"Ventana abierta"
La Buena Semilla
He oído tu oración, y visto tus lágrimas; he
aquí que yo añado a tus días quince años.
Isaías 38: 5
Le he dado tiempo para que se arrepienta.
Apocalipsis 2: 21
Todavía una oportunidad
Era lunes por la mañana; un compañero de
oficina, muy impresionado, nos contó el accidente que había sufrido la víspera
y en el cual había rozado la muerte. Su automóvil se había reducido a una masa
de hierro, pero él y su familia habían salido sin daño alguno.
“Por poquito nos morimos… ¡tuvimos mucha
suerte!”.
¿Suerte? No, fue Dios el que les prolongó la
vida. ¡Cuántas veces Dios nos ha guardado de forma clara, hasta espectacular,
incluso sin que nos demos cuenta! Entonces no sirve de nada decir de forma
fatalista: “¡No era mi hora!”. Reflexionemos más bien en la bondad de Dios,
quien nos dio la vida y nos la ha conservado hasta hoy. Él tiene derecho a
pedirnos cuentas por esos días que añadió a nuestra vida. “El Señor… es
paciente para con nosotros, no queriendo que ninguno perezca, sino que todos
procedan al arrepentimiento” (2 Pedro 3: 9).
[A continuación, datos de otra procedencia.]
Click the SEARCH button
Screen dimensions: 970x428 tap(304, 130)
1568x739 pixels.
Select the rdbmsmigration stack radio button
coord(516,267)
Para los creyentes, esta
paciencia de Dios es una invitación a servirle con fidelidad y a vivir más
profundamente la esperanza cristiana. ¿Cómo empleamos el tiempo que Dios nos da
en la tierra?
Cada lector inconverso también puede hacerse
esta pregunta: ¿Qué atención he prestado a “las riquezas de su benignidad,
paciencia y longanimidad?”. Esta bondad de Dios me guía a arrepentirme (Romanos
2: 4). ¡Ya me alargó el plazo!
Aún hoy me invita a asir su gracia: “Cree en el
Señor Jesucristo, y serás salvo” (Hechos 16: 31).